FIRST OF ALL, can we discuss briefly (and then more in depth later) the fact that this course is offered at 6:30 am. in the morning?? I almost cried when I read that, imagining the type of grit and determination and maybe even desperation it must take for these students to need a 6:30 am class. They are probably going to work after class, full-time, and then having to come home from that full day of work to do homework. Now, I know I am a graduate student writing her dissertation and also working at another day-job unaffiliated with my program, and also teaching one course a semester -- so yeah, pretty fully loaded myself -- but I still got emotional when I thought about the 6:30 show-up time for College Comp I. I really respect and admire these students.
Gekker's article wants to ask the question, how can a professor ensure learning takes place?
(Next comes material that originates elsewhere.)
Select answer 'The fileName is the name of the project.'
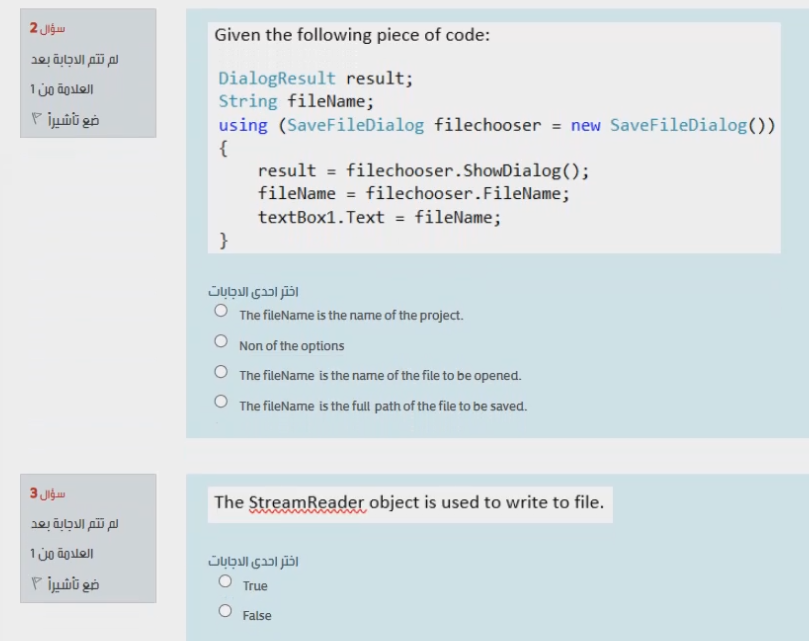809x641 pixels. 223,310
To do this, she tells the story of Helen, a student who hands in a paper that seems way beyond the skills she has shown in the classroom. Gekker confronts Helen about this paper; Helen finally admits she had help from a friend. Gekker fails her, and then Helen attempts to lay down the law, saying Gekker is way too strict, and to threaten Gekker with the prospect of bad ratings on Rate-my-professor.com, which will lead to no one signing up for her class, which will lead to no job in the future...
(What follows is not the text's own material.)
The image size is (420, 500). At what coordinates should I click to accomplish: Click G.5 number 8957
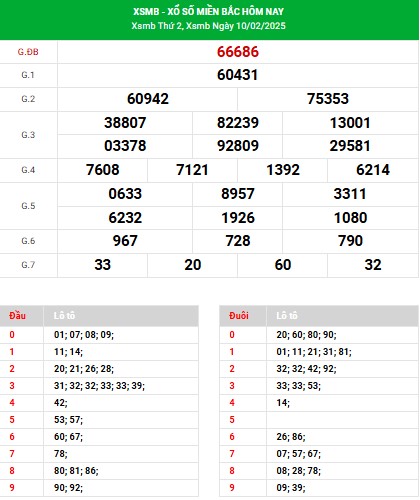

WHAT IS THIS??? It seems like something made up on The Daily Show or something... "You'll never get a hot pepper from ME or ANYONE!!!!!!!!"
The dean recognized this as a threat, and gave Gekker the go-ahead to reprimand Helen, and the threats stopped...
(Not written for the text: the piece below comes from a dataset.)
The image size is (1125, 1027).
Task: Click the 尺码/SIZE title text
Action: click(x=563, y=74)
So, what is the real moral of this anecdote? I mean, what is the take-away, for graduate student teachers or anyone teaching as a professor in a college setting? I am still trying to figure it out. To me, it is a highly frustrating story by all accounts... It almost seems like everyone failed.
First, it is frustrating that this course took place at 6:30am. I'm sorry; I can't get over that. I already feel like that is too much to ask of students AND the professor. I know some people are early birds but I just can't imagine the expectation that everyone shows up at each class ready to go and ready to learn. It is already a losing battle, to me. Maybe it is the only option for some people who are choosing to get an education, but that is exactly what is sad and frustrating to me. What has America become?? Why is life here such a desperate struggle for some people? Do you think this kind of schedule exists in Europe?? They would go out of their minds to learn that some people enroll in 6:30 am classes out of necessity here. It is bonkers to me that life has gotten this way here. I KNOW students are doing that because they want to get ahead and have to go to great extremes to do so, and that saddens me. My income and work situation isn't the greatest either, and so I empathize with and admire these students and this professor who are working with what they are given and have made these choices in order to better themselves.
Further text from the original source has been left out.